__Your objective__: Each line from the one with "Visit our Milwaukee store (164, 1733)" through the last line below must be written out exactly. Do not copy pictures.

__Material supplied__:

=-=-=-=-=

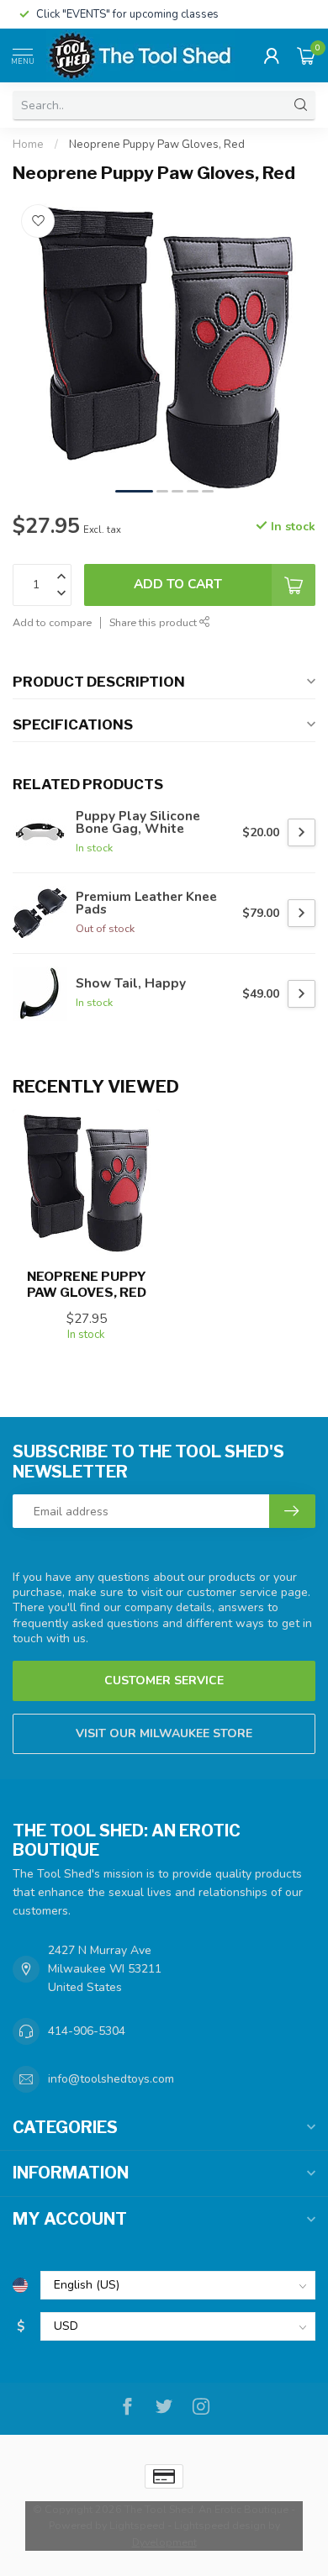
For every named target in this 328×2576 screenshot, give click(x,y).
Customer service (164, 1680)
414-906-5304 (86, 2031)
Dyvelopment (164, 2542)
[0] (306, 55)
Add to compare (52, 622)
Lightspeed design (220, 2525)
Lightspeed (137, 2525)
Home (28, 144)
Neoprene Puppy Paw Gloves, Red (157, 144)
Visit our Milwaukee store (164, 1733)
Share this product (154, 622)
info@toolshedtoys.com (111, 2079)
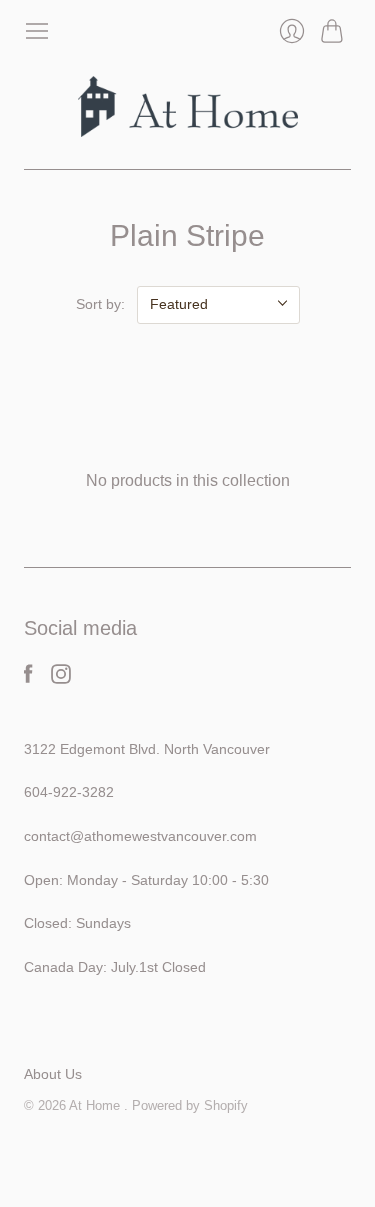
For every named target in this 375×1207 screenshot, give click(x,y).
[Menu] (37, 31)
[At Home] (188, 106)
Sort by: (100, 304)
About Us (53, 1074)
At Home (96, 1105)
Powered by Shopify (190, 1105)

=-=-=-=-=

__Exercise result__:
Visit our Milwaukee store (164, 1733)
Share this product (154, 622)
info@toolshedtoys.com (111, 2079)
For every named target in this 375×1207 screenshot, give click(x,y).
[Menu] (37, 31)
[At Home] (188, 106)
Sort by: (100, 304)
About Us (53, 1074)
At Home (96, 1105)
Powered by Shopify (190, 1105)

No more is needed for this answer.